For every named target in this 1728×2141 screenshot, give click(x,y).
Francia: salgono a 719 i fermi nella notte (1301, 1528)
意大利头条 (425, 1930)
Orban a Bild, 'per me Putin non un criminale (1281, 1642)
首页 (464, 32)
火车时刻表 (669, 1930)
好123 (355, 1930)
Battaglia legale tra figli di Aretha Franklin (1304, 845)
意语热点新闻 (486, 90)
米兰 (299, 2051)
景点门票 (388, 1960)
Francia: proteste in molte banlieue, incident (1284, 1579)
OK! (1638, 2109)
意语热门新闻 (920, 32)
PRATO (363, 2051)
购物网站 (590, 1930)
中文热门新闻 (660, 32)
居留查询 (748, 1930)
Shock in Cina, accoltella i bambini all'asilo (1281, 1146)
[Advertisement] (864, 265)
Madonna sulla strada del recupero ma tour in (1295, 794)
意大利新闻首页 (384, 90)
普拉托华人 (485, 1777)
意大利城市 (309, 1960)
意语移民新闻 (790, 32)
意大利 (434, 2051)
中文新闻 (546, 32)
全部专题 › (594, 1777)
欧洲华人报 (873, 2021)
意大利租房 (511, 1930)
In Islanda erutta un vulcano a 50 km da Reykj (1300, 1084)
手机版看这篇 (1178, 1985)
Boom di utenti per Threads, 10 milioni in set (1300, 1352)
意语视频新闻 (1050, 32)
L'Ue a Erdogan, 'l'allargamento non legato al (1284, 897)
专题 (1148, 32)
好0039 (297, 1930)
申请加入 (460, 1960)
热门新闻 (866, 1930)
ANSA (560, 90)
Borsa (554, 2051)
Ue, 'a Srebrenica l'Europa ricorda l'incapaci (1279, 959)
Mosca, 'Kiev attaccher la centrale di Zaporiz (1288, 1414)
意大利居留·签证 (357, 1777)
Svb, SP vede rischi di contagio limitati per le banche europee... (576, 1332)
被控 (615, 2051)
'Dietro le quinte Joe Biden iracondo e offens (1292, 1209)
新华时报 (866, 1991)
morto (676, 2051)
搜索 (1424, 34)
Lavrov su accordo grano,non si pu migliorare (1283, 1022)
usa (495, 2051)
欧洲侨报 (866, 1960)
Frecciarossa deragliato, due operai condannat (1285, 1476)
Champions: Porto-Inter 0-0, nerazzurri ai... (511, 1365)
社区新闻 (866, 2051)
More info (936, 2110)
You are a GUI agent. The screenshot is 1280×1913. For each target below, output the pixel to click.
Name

■ ■ ■

● **Exercise prompt**
Reproduce exactly the stretch of the material above that starts at the line with "Borsa (554, 2051)" and ends at the line with "Lavrov su accordo", both included, and nothing else.

● **Answer to the problem**
Borsa (554, 2051)
Ue, 'a Srebrenica l'Europa ricorda l'incapaci (1279, 959)
Mosca, 'Kiev attaccher la centrale di Zaporiz (1288, 1414)
意大利居留·签证 (357, 1777)
Svb, SP vede rischi di contagio limitati per le banche europee... (576, 1332)
被控 (615, 2051)
'Dietro le quinte Joe Biden iracondo e offens (1292, 1209)
新华时报 (866, 1991)
morto (676, 2051)
搜索 (1424, 34)
Lavrov su accordo grano,non si pu migliorare (1283, 1022)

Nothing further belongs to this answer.